▶ _Things to do_
- 1) In the article about Phytophthora and bleeding heart, reproduce the passage word for word, beginning at the words "Common types of" and stopping after "and leaf spots.".
- 2) In the article about Phytophthora and bleeding heart, what are the little threads that Phytophthora uses to grow through soil called?

▶ _Excerpted passage_
A plant renowned for its familiar beauty, bleeding heart had never been reported to be a host of one of the most problematic diseases out there — Phytophthora. But Dr. Janna L. Beckerman and her colleagues discovered a hybrid species of the disease had infected that plant with its dangling, cartoonish heart-shaped flowers.
Beckerman, professor of botany and plant pathology at Purdue University, called the discovery “the weirdest thing” and also most disturbing she has seen happen with the disease. Then she and her colleagues ran more studies.
“What we found is that the parent species of Phytophthora couldn’t infect the bleeding heart,” Beckerman says. “But the hybrid species — their offspring — was able to infect the bleeding heart.”
Common types of Phytophthora that can infect plants in the greenhouse include Phytophthora nicotianae (also known as Phytopthora parasitica), Phytophthora drechsleri and Phytophthora tropicalis, Beckerman says. Symptoms include the appearance of nutrient deficiencies, wilting and leaf spots.
But these funky Phytophthora — usually funky in a bad way, Beckerman repeatedly stresses — hybridize to create new species, as she has discovered with bleeding heart. That hybridization, along with a slew of other factors, creates huge issues for growers. However, Beckerman says there are steps growers can take to fend off Phytophthora’s funkiness.
Traveling by land, sea and air
Phytophthora has a proficient ability to spread and maneuver, which made it a head-scratcher 150 years ago for the researchers tasked with originally identifying it, Beckerman says. They believed it to be a fungus, and they discovered it swimming. But there was only one problem: Fungi can’t swim.
“Phytophthora is actually an oomycete, which means that it’s not a true fungus — sometimes we call them ‘water molds,’” Beckerman says. “And one of the really funky things about them is that they have a stage where the spores actually swim, and if it’s overly wet, it allows them to swim and spread even greater disease.”
But if that weren’t problematic enough, Beckerman notes that Phytophthora can also spread by growing through soil by little threads called hyphae, producing durable spores and overwintering.

▶ _Excerpted data_
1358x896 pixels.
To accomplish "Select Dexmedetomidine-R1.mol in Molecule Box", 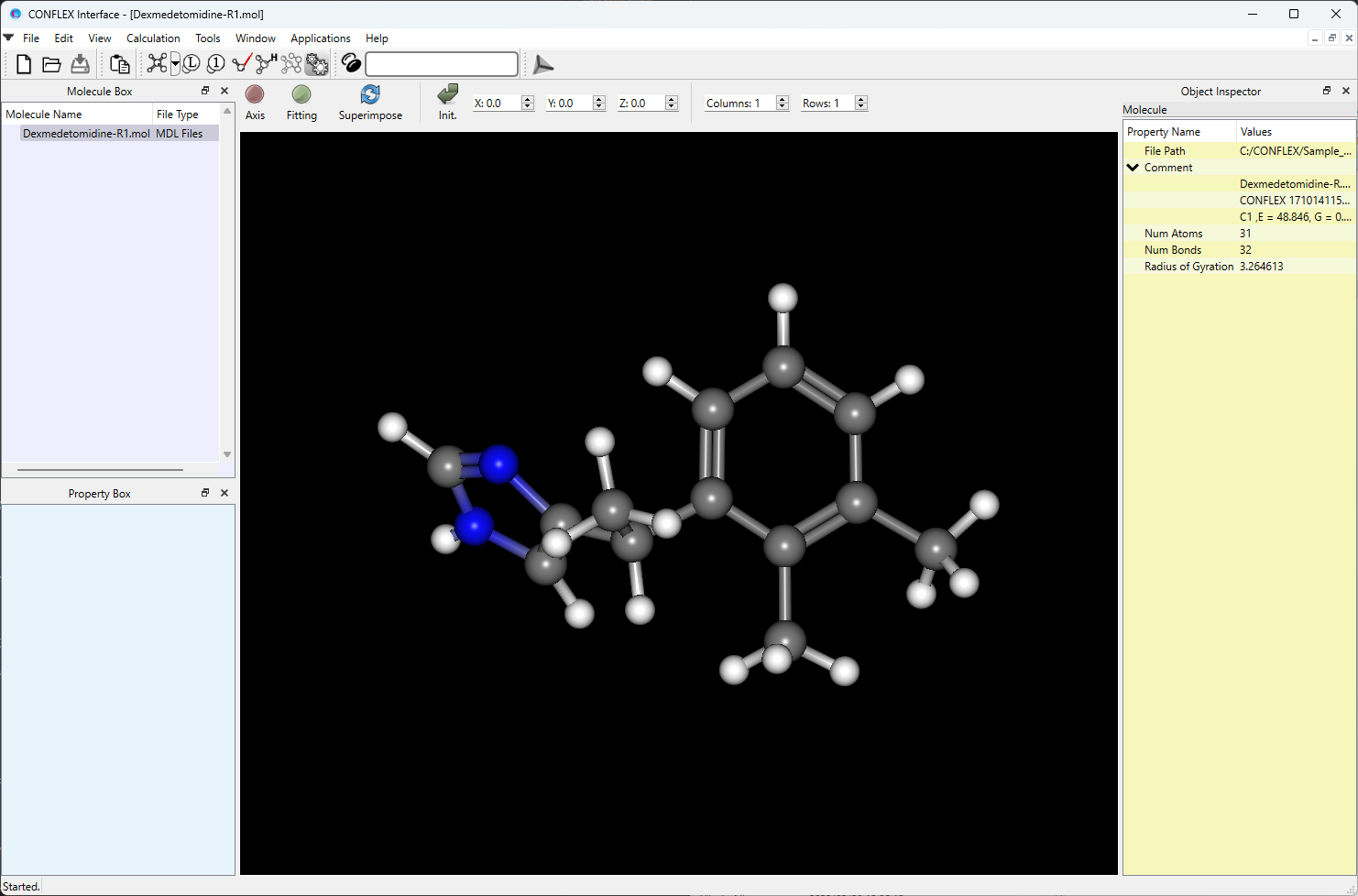I will pyautogui.click(x=86, y=134).
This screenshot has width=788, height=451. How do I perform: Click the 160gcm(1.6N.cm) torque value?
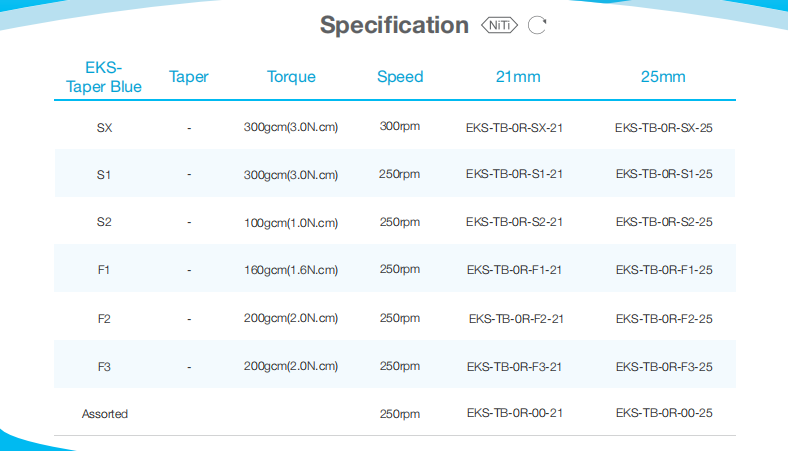291,270
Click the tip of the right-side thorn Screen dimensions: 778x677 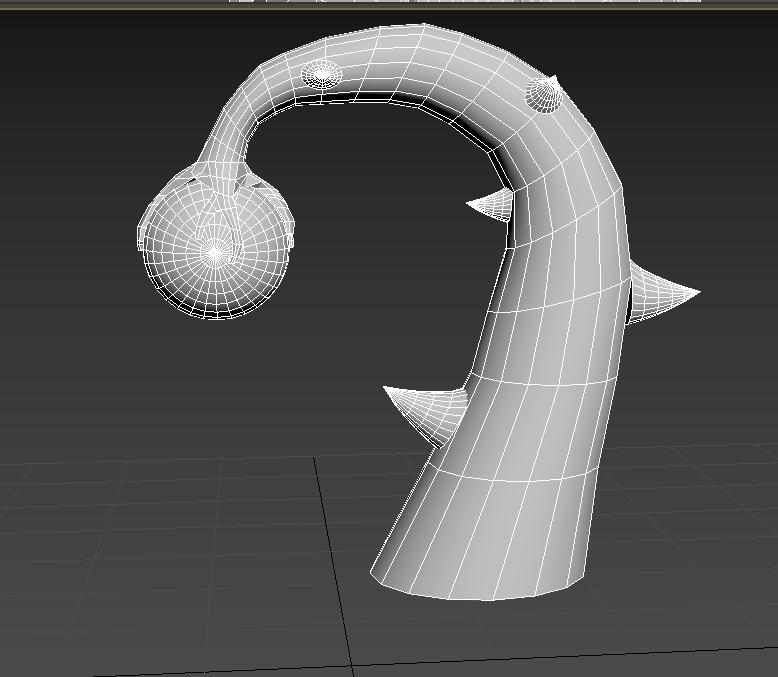(697, 292)
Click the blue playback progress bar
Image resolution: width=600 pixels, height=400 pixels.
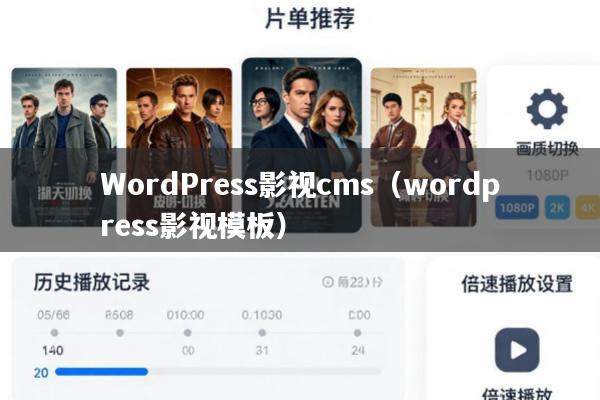click(x=101, y=372)
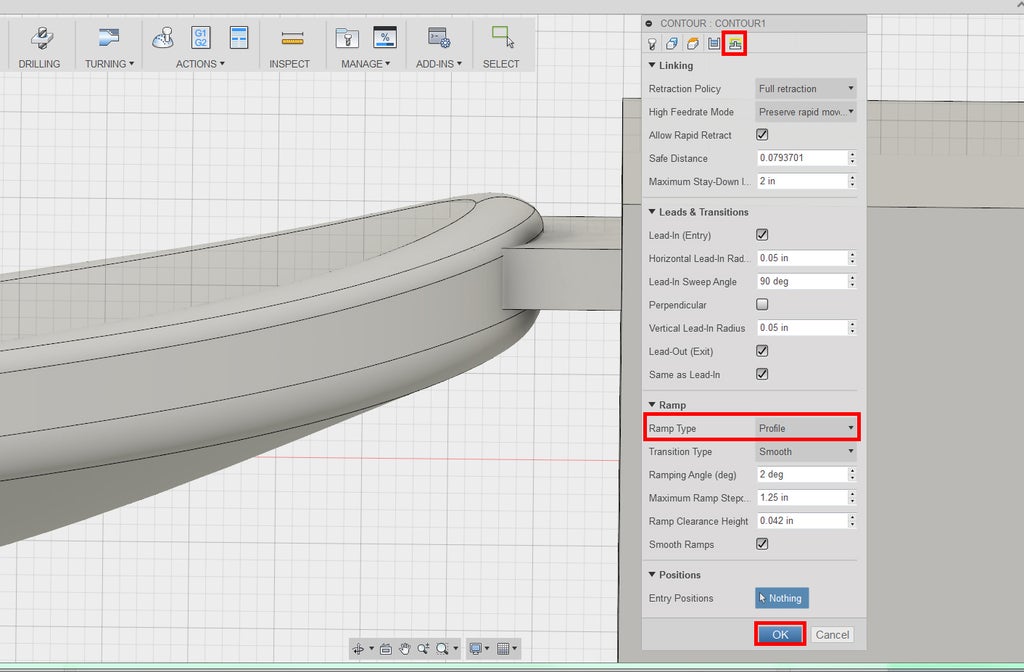The height and width of the screenshot is (672, 1024).
Task: Click OK to confirm the contour
Action: [780, 634]
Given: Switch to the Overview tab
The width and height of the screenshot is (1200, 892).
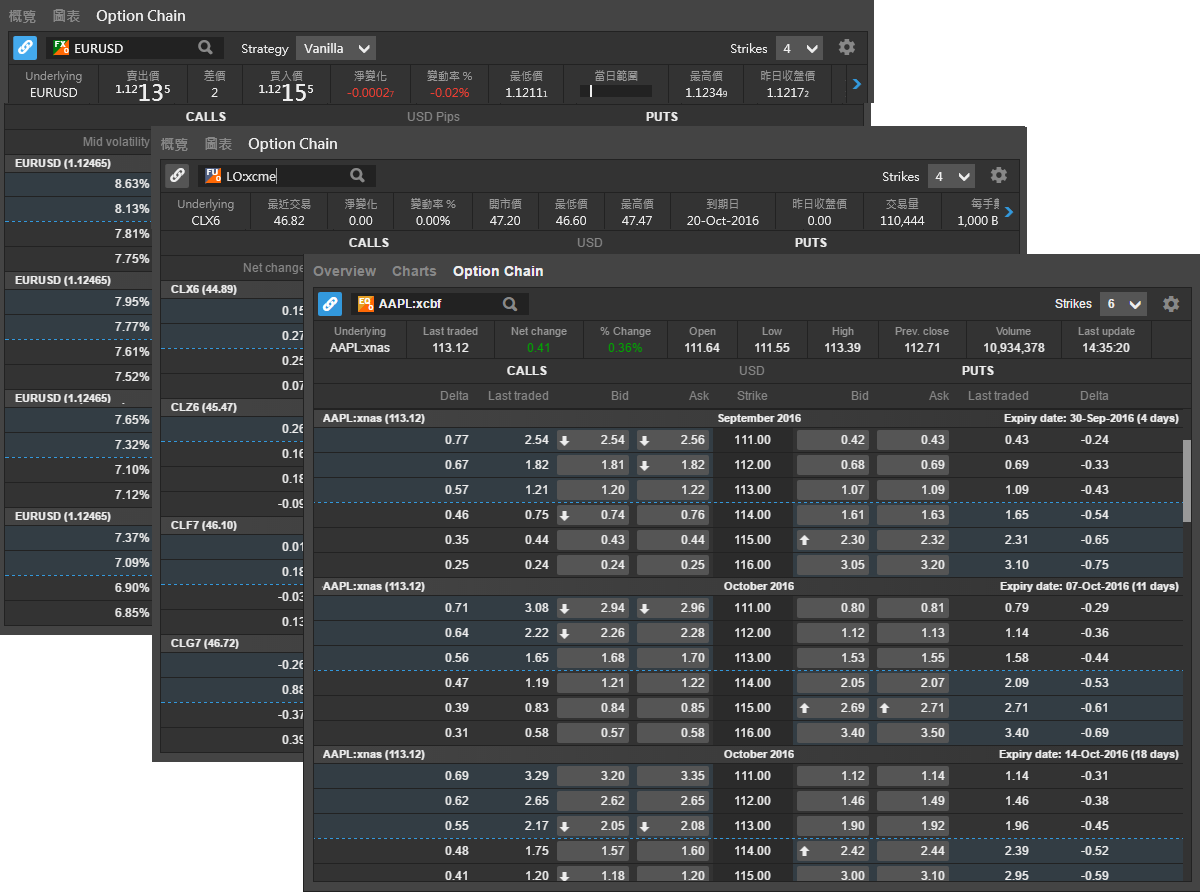Looking at the screenshot, I should tap(344, 271).
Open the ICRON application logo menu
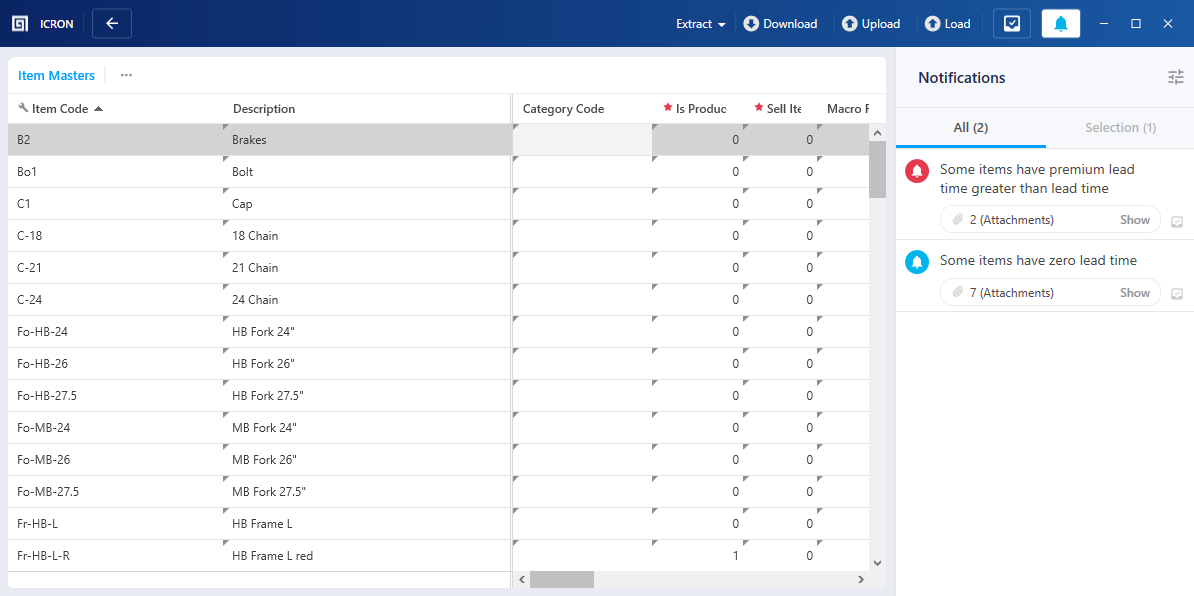This screenshot has width=1194, height=596. 19,23
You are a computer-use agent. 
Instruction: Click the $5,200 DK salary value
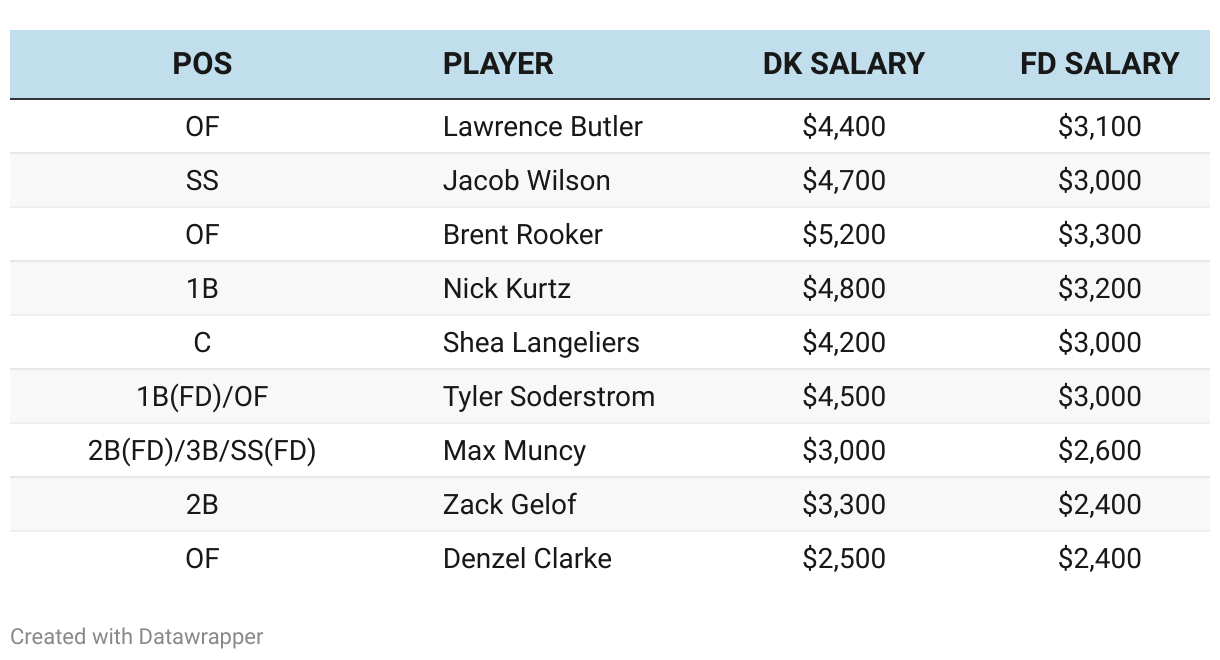(844, 234)
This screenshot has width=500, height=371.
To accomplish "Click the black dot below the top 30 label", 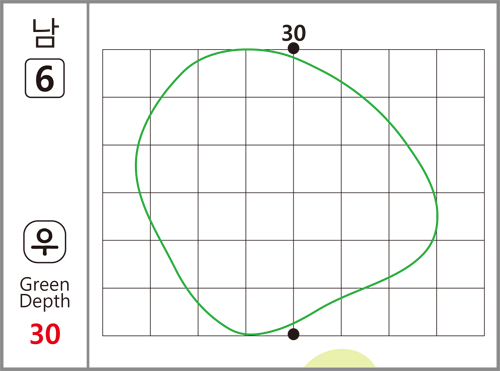I will click(293, 48).
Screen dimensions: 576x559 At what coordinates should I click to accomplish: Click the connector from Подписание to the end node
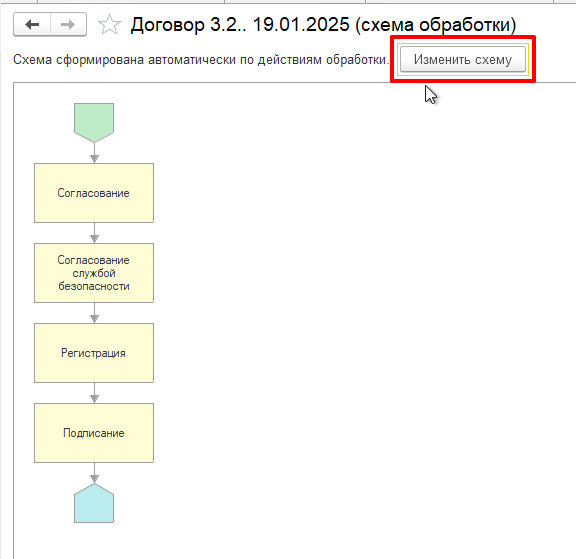pos(94,473)
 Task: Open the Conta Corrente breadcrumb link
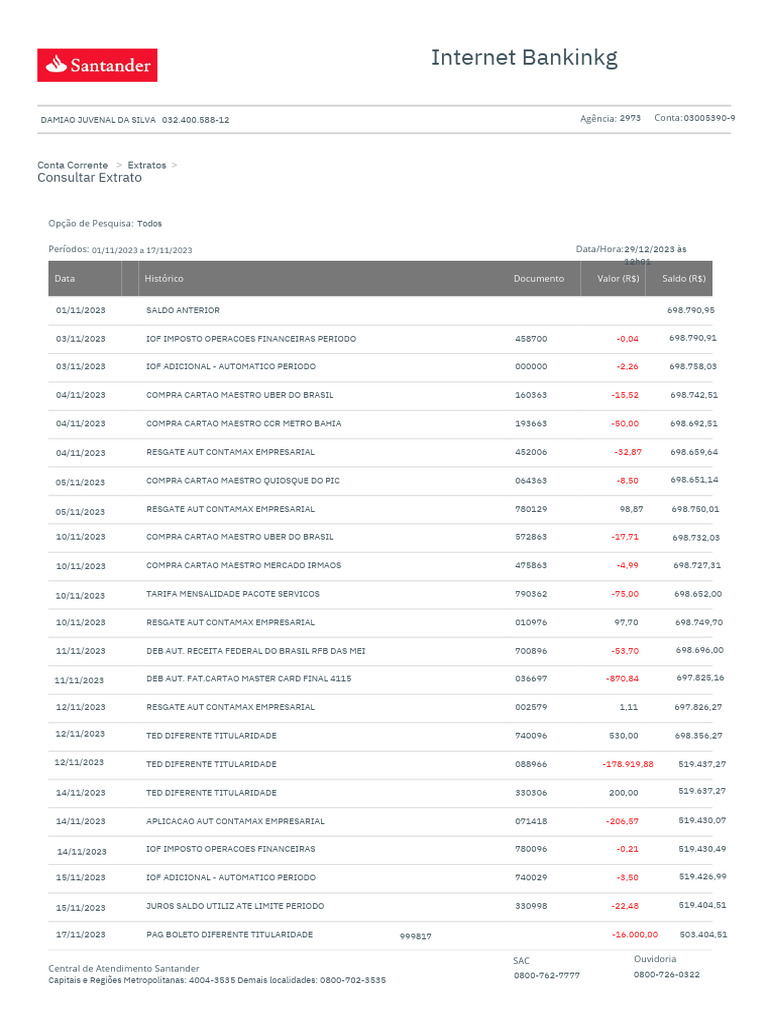coord(72,165)
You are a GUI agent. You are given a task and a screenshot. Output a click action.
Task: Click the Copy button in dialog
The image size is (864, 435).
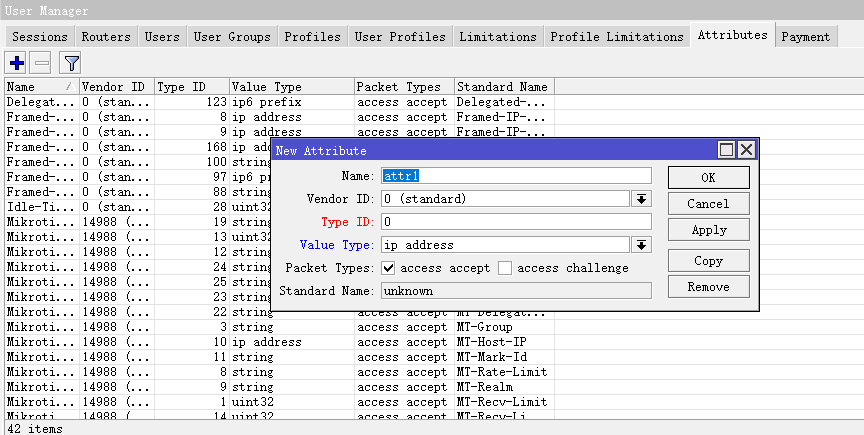[708, 261]
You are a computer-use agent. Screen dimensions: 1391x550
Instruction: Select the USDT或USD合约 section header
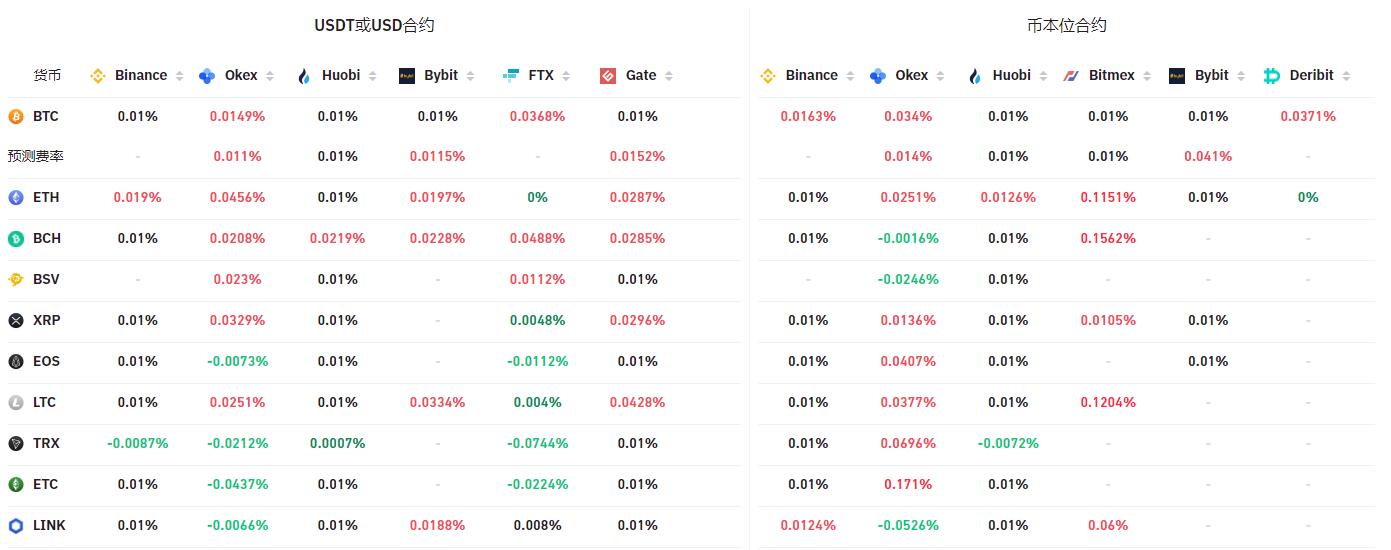pyautogui.click(x=374, y=26)
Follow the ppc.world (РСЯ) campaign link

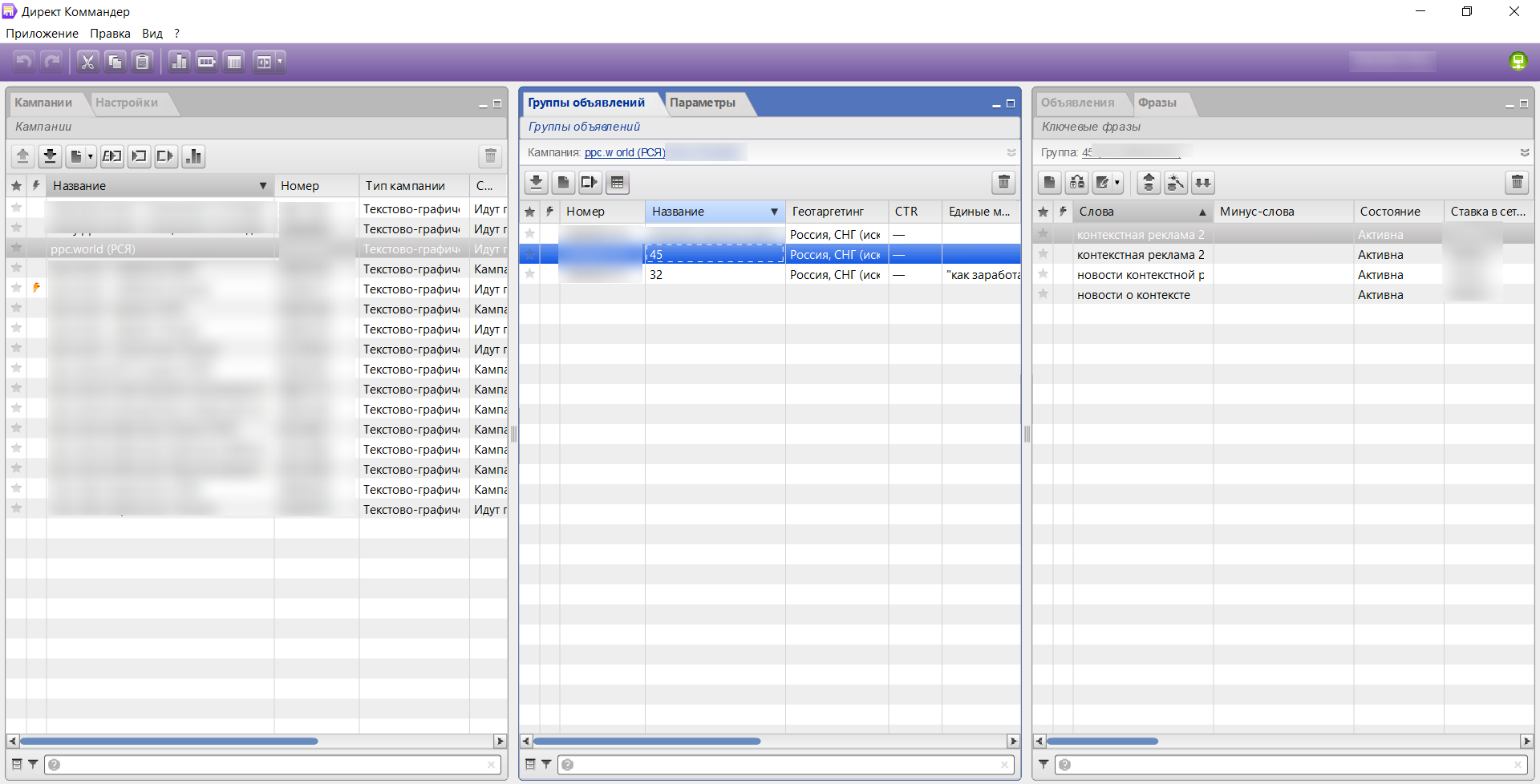pyautogui.click(x=624, y=152)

▶ _Answer section_
- 1)
Common types of Phytophthora that can infect plants in the greenhouse include Phytophthora nicotianae (also known as Phytopthora parasitica), Phytophthora drechsleri and Phytophthora tropicalis, Beckerman says. Symptoms include the appearance of nutrient deficiencies, wilting and leaf spots.

- 2) They are called hyphae.